• Problem details
Go to the line that contains "You are a computer-use" in the records below and repeat it, and each line after it, exactly through the end, omitting pictures.

* * * * * * *

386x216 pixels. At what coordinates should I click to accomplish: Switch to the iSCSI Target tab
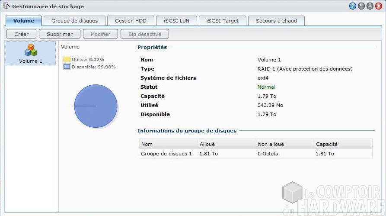click(223, 21)
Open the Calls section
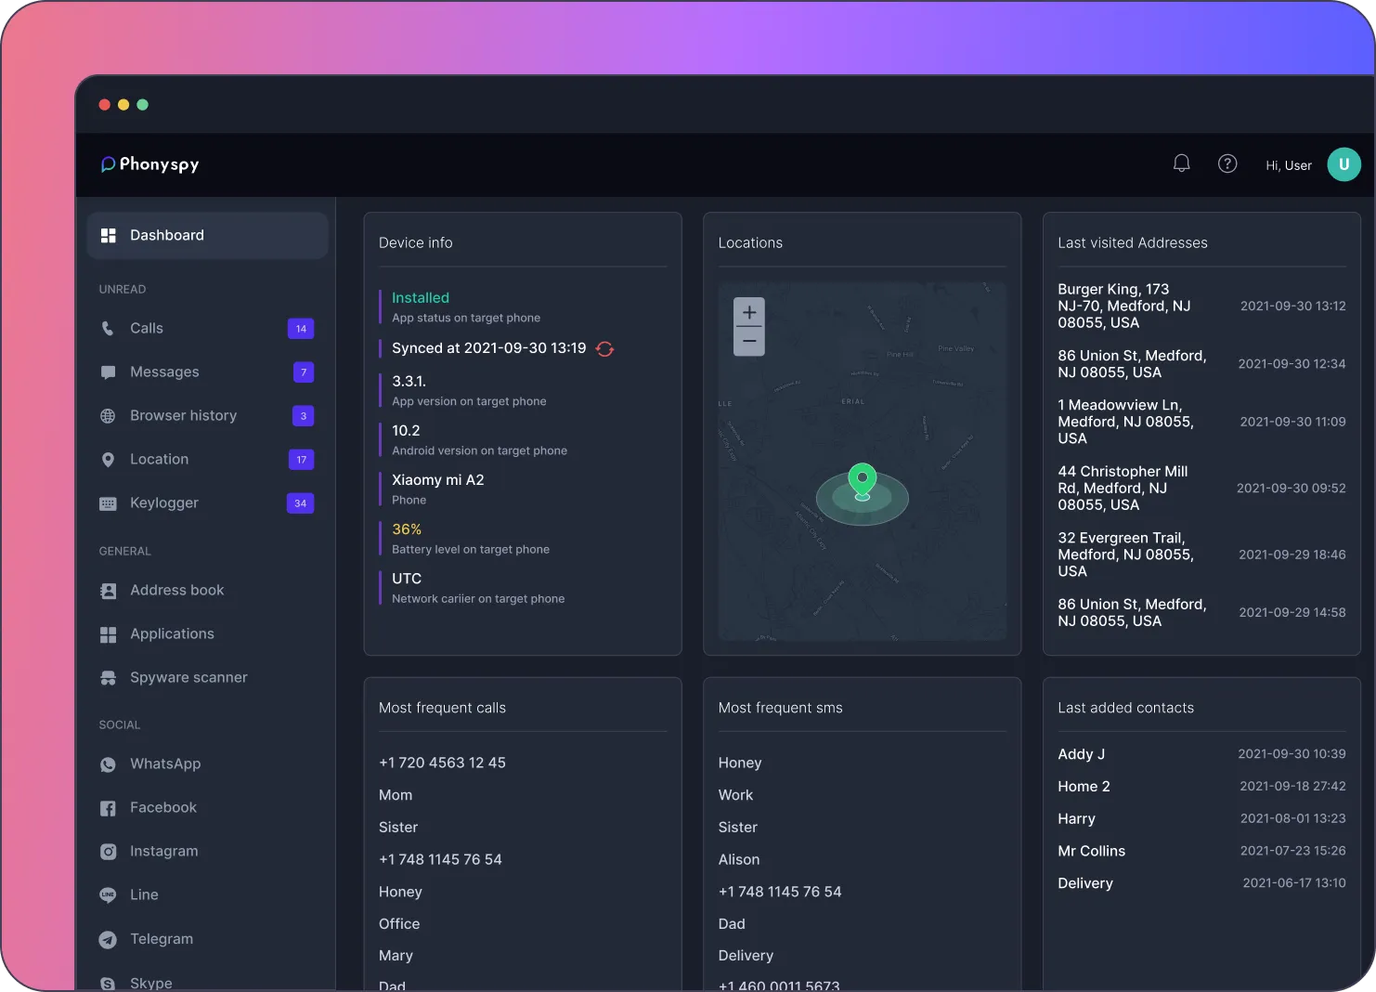 (x=147, y=329)
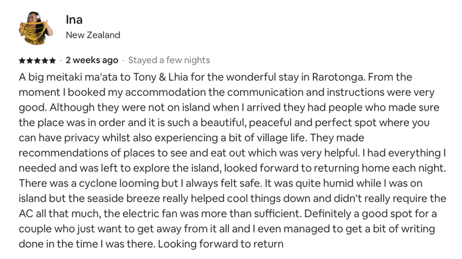The image size is (462, 259).
Task: Click the five-star rating icons
Action: click(x=37, y=61)
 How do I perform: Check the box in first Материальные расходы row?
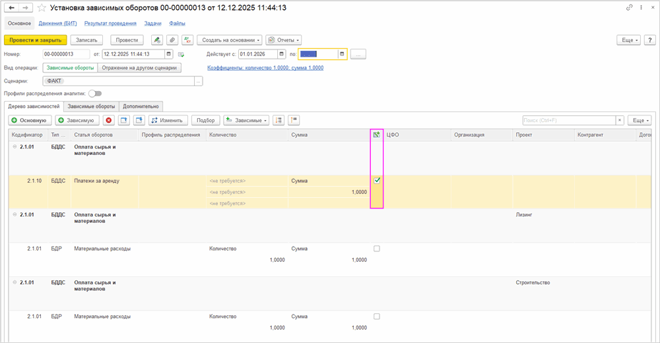click(x=377, y=249)
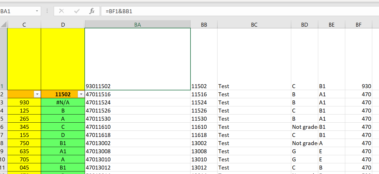This screenshot has width=379, height=174.
Task: Open the filter dropdown on cell showing 11502
Action: pos(81,94)
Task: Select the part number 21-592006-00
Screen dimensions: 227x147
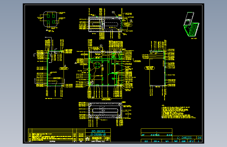Action: [x=98, y=134]
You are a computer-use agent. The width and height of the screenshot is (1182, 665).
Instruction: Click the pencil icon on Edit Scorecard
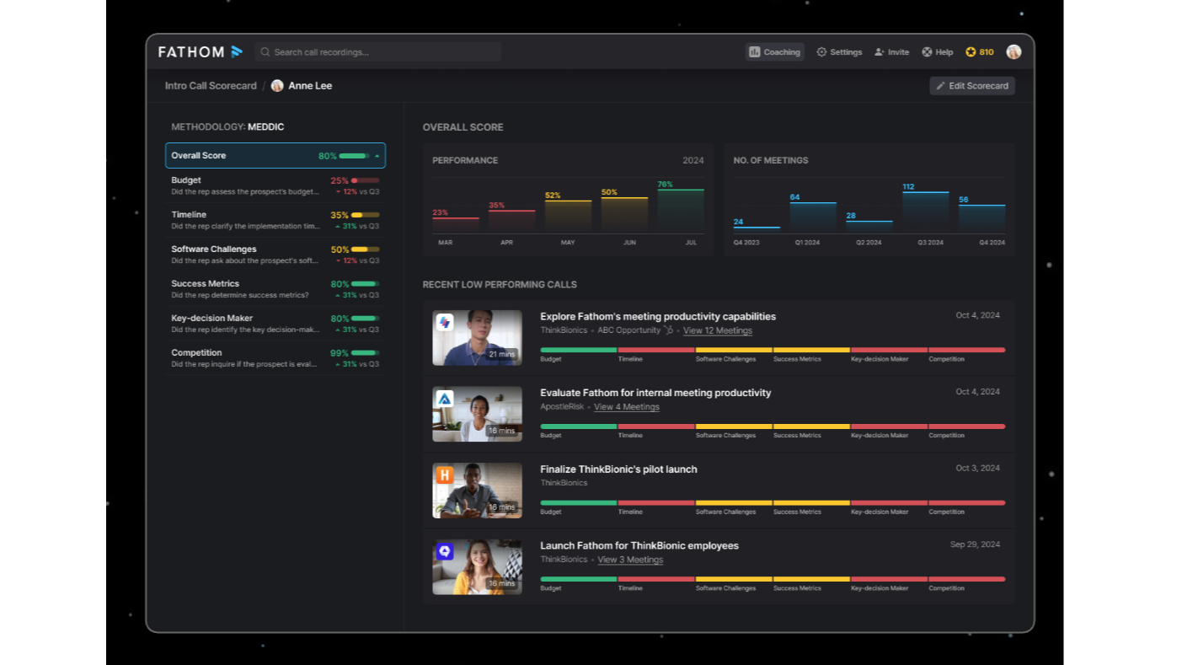[941, 85]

* * * * * * *

• Finished task
You are a computer-use agent. The width and height of the screenshot is (1182, 665).
Instruction: Click the pencil icon on Edit Scorecard
[941, 85]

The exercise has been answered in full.